Every record has to be written out exactly, with no line missing.

■ **RECORDS TO PROCESS**
———

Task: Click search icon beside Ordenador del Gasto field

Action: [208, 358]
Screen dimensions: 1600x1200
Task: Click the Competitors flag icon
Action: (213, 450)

———

■ **RESULT OF THE EXERCISE**
Task: Click search icon beside Ordenador del Gasto field

Action: [208, 358]
Screen dimensions: 1600x1200
Task: Click the Competitors flag icon
Action: (213, 450)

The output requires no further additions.